A dog’s sniff pulls a plume of fresh scents toward them, which fluid dynamicists say is a technique that could make for better bomb detectors. Christopher Intagliata reports.
Old Yeller was a great smeller. Dogs in general have superior smelling abilities. They detect dead bodies, illegal drugs and explosives—even cancer. But dogs don't just have great olfactory gear. Another reason they're amazing chemical detectors? [sniffing sound] … is the sniff.
"And it turns out almost every breed of dog does this at 5 Hz. Five times a second." Matthew Staymates, a mechanical engineer and fluid dynamicist at the National Institute of Standards and Technology. Sniffing, he says, is really a two-part process. “Inspiration, expiration, right? Inhale, exhale, inhale, exhale." That second part, the exhale, is key.
"So when the dog is actively sampling or sniffing on the ground, there is a turbulent air jet that exits each nostril during the exhale phase. Just like when you and I exhale there's an air jet that comes out of our nostrils. But the dog is down on the ground and those air jets are vectored down and toward its rear. And in the world of fluid dynamics, if I pulse an air jet in one direction I basically pull air with it." So the dog is creating a pressure differential that effectively pulls new scents toward its nose.

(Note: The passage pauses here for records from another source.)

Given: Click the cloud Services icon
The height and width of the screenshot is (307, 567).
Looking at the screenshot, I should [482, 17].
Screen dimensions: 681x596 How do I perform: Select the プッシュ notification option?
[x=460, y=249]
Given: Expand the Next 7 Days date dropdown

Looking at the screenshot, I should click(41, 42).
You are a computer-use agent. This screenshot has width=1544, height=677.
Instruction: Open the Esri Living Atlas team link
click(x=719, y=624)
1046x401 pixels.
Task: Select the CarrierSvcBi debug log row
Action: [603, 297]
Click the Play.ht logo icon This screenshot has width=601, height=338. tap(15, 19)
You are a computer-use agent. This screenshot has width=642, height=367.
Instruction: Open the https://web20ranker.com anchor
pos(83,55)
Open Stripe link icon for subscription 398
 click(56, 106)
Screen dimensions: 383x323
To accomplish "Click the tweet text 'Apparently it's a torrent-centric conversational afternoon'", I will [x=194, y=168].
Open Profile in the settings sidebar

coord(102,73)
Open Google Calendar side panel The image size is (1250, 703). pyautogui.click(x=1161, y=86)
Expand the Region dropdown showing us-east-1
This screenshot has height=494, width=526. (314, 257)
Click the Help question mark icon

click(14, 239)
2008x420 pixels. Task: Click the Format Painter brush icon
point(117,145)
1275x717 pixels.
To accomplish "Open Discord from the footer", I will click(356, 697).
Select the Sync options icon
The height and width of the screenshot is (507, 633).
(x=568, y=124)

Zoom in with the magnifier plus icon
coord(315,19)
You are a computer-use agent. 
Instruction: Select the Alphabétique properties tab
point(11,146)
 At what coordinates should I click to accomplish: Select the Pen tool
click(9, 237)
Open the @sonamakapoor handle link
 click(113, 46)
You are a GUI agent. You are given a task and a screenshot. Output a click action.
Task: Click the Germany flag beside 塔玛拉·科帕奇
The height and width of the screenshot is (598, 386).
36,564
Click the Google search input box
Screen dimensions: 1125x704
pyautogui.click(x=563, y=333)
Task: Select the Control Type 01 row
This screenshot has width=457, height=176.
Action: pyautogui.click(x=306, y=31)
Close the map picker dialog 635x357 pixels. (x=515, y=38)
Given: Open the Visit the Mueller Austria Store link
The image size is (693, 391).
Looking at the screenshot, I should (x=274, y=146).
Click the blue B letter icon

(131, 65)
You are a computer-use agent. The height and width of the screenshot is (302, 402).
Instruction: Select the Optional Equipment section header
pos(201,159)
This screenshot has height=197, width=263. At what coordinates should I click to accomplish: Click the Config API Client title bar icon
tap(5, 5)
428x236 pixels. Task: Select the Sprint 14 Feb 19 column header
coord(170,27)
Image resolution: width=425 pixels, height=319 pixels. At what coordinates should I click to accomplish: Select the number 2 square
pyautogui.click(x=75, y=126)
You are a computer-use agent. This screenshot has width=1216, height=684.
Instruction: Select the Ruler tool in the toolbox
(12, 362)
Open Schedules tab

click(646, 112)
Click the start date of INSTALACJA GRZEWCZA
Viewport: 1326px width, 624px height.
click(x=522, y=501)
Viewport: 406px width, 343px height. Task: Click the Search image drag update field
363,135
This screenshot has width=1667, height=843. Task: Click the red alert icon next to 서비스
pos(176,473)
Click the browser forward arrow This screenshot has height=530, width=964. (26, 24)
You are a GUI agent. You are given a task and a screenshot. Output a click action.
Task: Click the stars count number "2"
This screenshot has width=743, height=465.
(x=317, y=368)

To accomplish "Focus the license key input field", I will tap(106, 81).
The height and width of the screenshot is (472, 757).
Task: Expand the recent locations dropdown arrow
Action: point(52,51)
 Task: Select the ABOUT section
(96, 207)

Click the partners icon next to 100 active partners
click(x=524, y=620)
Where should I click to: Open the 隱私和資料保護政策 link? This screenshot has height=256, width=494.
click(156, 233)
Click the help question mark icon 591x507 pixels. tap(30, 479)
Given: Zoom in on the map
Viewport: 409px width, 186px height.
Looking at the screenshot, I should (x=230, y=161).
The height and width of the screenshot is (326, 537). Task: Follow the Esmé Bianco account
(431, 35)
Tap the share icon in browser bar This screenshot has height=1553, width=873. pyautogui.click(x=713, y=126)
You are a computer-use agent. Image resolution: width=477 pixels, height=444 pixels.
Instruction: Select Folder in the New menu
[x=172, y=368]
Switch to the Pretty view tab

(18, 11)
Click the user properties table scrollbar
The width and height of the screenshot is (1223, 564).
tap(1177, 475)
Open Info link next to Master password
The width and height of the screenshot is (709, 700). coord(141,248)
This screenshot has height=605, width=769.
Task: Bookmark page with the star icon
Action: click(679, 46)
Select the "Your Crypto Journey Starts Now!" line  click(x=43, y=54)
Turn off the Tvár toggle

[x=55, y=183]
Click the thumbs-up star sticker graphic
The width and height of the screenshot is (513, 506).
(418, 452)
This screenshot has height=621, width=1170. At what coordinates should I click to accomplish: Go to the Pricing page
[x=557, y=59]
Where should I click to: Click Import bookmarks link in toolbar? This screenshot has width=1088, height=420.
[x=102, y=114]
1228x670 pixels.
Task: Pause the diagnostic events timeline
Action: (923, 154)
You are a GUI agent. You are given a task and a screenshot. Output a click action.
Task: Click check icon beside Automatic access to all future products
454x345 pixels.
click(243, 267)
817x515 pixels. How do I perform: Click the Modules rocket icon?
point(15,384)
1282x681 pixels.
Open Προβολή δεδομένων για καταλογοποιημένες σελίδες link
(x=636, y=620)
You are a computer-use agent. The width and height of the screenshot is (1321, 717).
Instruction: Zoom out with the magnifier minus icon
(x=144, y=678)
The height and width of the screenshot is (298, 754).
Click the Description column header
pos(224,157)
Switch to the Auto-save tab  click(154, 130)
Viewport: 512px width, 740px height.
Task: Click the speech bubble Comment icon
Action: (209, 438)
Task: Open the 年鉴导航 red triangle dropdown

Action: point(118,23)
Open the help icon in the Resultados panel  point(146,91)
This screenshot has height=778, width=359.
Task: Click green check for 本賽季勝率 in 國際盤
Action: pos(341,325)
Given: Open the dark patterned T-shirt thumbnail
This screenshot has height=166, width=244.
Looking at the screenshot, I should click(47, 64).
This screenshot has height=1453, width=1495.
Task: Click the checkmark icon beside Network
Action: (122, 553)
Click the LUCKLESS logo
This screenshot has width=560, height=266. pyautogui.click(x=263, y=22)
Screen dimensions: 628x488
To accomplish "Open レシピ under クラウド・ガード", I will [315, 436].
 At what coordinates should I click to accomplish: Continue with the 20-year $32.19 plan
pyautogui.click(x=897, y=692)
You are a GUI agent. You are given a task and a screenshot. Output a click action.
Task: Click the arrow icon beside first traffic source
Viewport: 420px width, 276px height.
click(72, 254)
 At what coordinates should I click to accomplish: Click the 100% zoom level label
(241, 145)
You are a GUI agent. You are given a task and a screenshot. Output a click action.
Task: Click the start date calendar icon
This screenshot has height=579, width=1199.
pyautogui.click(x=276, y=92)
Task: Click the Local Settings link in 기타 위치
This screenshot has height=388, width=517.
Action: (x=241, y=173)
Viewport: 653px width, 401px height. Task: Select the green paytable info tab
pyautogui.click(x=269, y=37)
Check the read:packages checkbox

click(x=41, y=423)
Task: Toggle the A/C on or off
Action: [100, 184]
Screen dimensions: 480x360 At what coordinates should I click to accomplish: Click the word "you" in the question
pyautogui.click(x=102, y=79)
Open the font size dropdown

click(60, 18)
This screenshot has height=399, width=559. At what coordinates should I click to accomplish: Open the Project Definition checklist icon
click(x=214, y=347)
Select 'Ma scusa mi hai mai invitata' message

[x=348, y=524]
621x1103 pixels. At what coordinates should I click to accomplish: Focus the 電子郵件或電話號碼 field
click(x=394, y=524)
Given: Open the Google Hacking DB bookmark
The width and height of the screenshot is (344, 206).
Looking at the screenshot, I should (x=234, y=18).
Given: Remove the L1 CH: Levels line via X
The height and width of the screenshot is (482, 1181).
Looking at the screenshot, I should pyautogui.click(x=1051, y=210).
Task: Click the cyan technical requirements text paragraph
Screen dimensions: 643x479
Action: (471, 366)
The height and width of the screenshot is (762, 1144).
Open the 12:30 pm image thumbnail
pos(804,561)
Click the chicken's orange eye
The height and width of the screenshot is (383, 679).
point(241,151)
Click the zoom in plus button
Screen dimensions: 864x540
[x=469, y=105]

Staymates and his colleagues discovered that effect using a 3-D–printed model of a Labrador retriever's nose, which they tested with fluid dynamics equipment. They then outfitted a commercial vapor detector with sniffing nostrils, inspired by the dog nose. And they found that the actively sniffing detector was 16 times better at picking up the scent of explosives, compared to just continuously drawing in air—the usual method. The results are in the journal Scientific Reports. [Matthew E. Staymates et al., Biomimetic Sniffing Improves the Detection Performance of a 3-D Printed Nose of a Dog and a Commercial Trace Vapor Detector]
Staymates says he hopes next-generation sensors take sniffing seriously. "There's nanosensors out there that can detect very, very small amounts of materials. One of the things that's been overlooked: is how do you get the molecules of interest to the detector? So you can have the most sophisticated detector in the world, but unless you can get material to it, it's not very useful." Adding a sniffer though…could be just the thing to make those detectors more dogged.